Цель упражнения:
Оформите весь материал ниже как JSON-список строк, в котором каждой непустой строке материала соответствует одна строка списка. Пустые строки и картинки в ответ не включайте.

(Координаты элементов)
#####

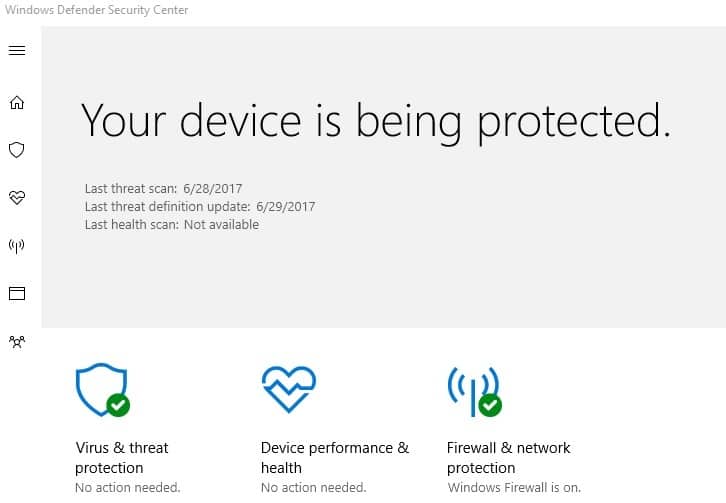Click the 'Your device is being protected' heading
This screenshot has width=726, height=503.
(x=376, y=121)
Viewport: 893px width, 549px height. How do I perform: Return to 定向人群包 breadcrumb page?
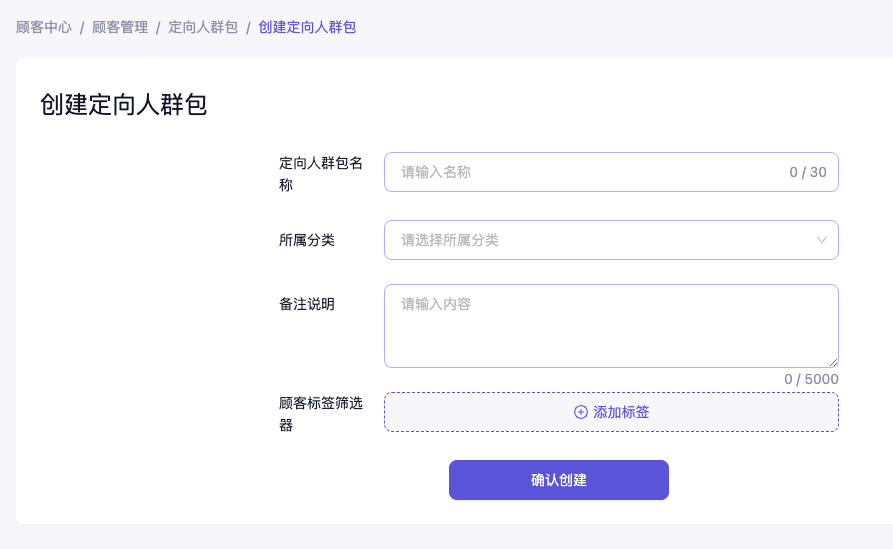tap(203, 27)
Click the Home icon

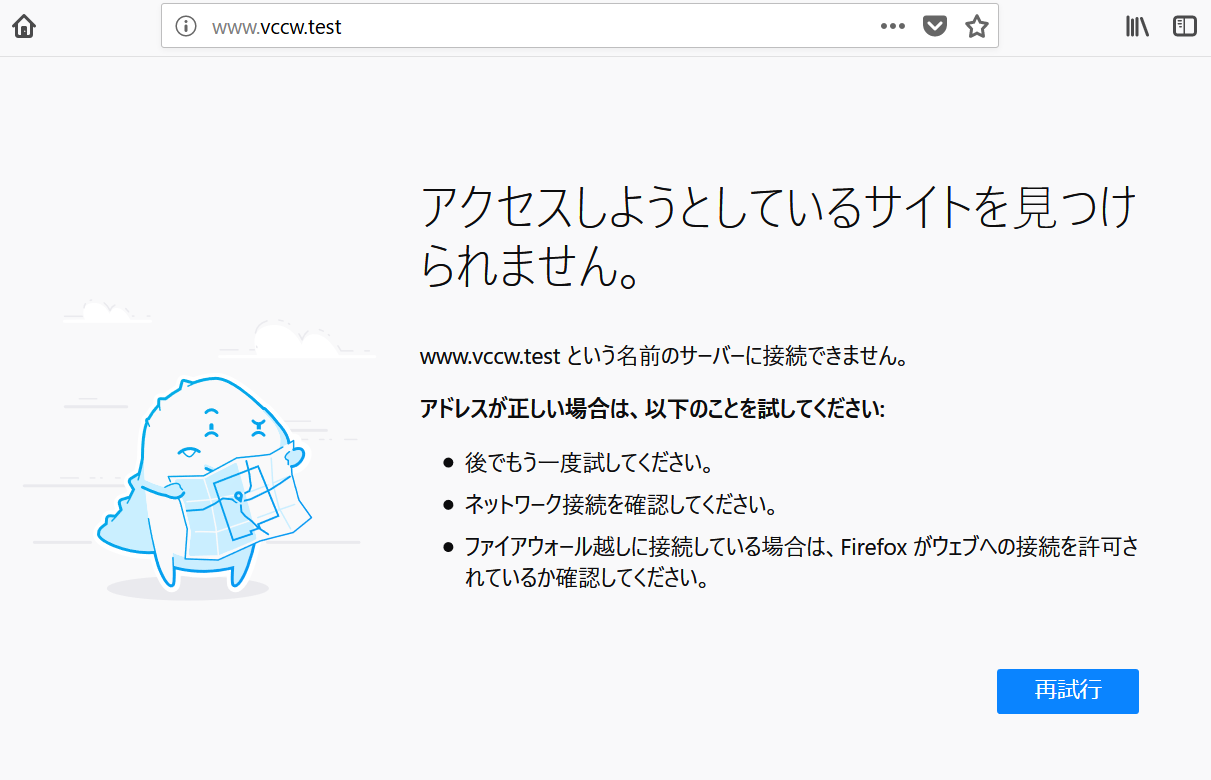pyautogui.click(x=23, y=26)
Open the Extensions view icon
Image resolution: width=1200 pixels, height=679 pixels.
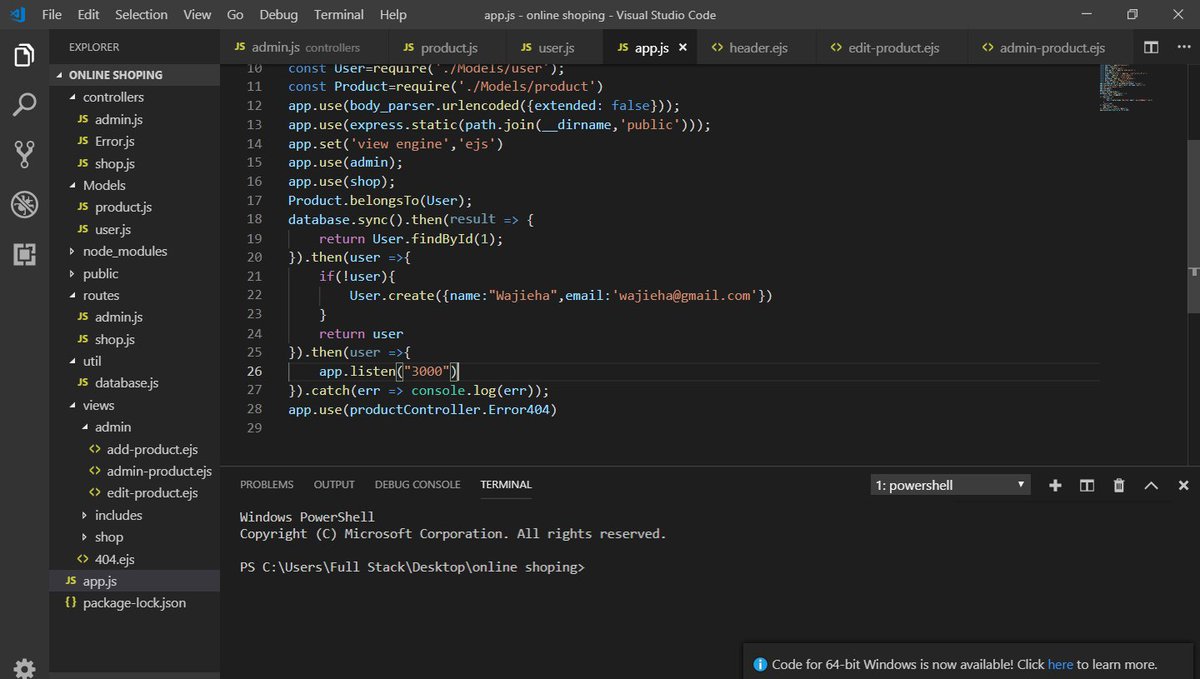tap(23, 254)
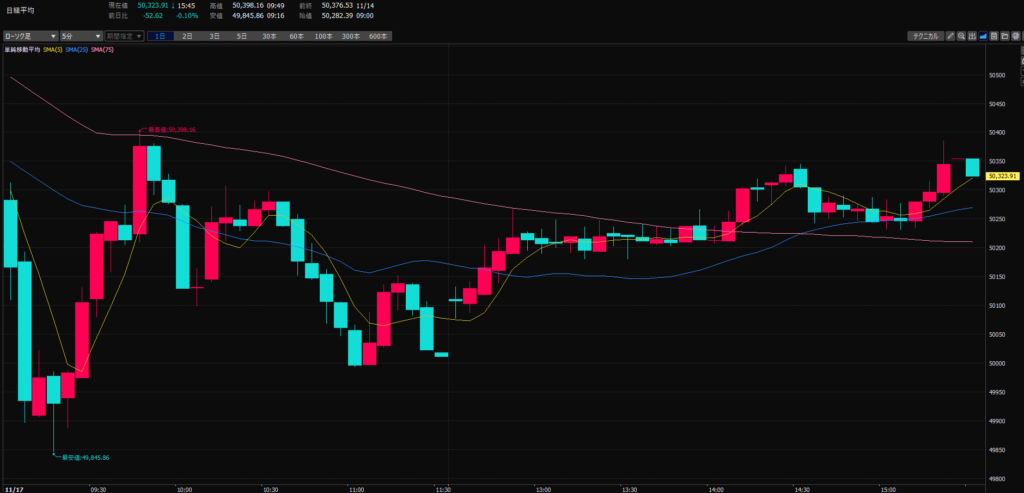Click the palette color settings icon
1024x493 pixels.
[x=1017, y=36]
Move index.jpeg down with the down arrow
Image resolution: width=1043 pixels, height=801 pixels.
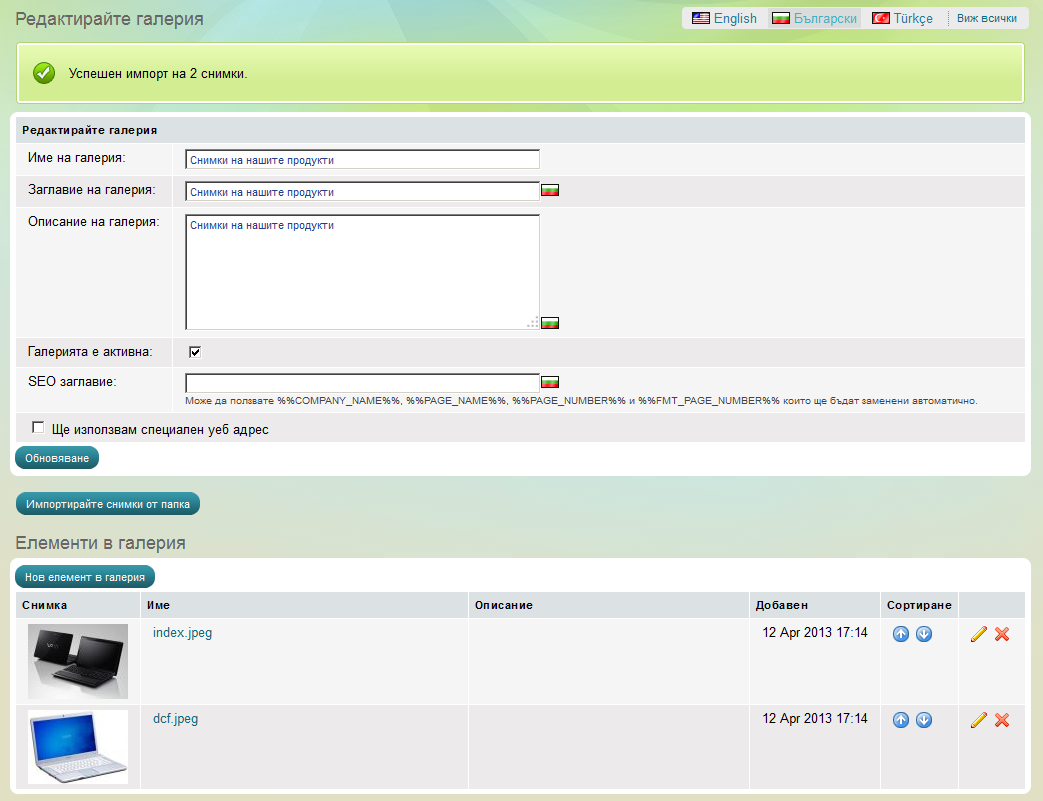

#####

Результат упражнения:
[
  "Click the 'Your device is being protected' heading",
  "This screenshot has width=726, height=503.",
  "(x=376, y=121)",
  "Viewport: 893px width, 549px height. How do I perform: Return to 定向人群包 breadcrumb page?",
  "tap(203, 27)",
  "Click the Home icon",
  "pyautogui.click(x=23, y=26)",
  "Open the Extensions view icon",
  "Image resolution: width=1200 pixels, height=679 pixels.",
  "tap(23, 254)",
  "Click the palette color settings icon",
  "1024x493 pixels.",
  "[x=1017, y=36]",
  "Move index.jpeg down with the down arrow",
  "Image resolution: width=1043 pixels, height=801 pixels."
]